But government does not turn off when the television does. A name is crossed off a list. A rule is rewritten. A case is dropped. A watchdog is replaced. A contract is steered. A civil servant gets the message.

Pew found that 52 percent of American adults say they are worn out by the amount of news, and six in ten say they have reduced the amount of news they get overall. AP-NORC found that 65 percent of adults have felt the need to limit news about government and politics because of overload, fatigue or similar reasons.¹ ² In an AP story on the same subject, a moderate Republican in California who supported some Trump administration actions said she had stopped paying attention to many of Trump’s fights. “I have other things to do,” she said.³

That may be the quietest political sentence in America. People have other things to do. Power has things to do, too.

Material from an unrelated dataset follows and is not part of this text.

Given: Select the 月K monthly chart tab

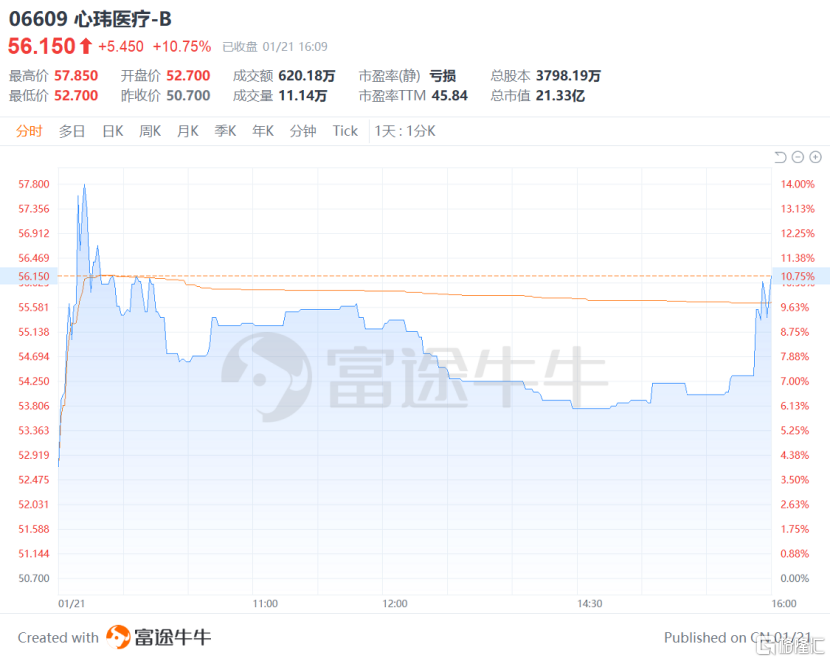Looking at the screenshot, I should coord(188,131).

Some of those things are easy to miss because they sound procedural, which is Washington’s preferred sleeping pill. Reuters reported that Trump fired 17 inspectors general in January 2025; inspectors general look for waste, fraud and abuse. Reuters also reported that the Justice Department’s Public Integrity Section, created after Watergate to police corruption by public officials, lost much of its authority and shrank from more than 30 attorneys to five.⁴ ⁵

Those stories do not have the drama of an indictment or a campaign rally. They sound like paperwork. That is exactly why they matter. Paperwork is sometimes the name democracy gives to friction against theft.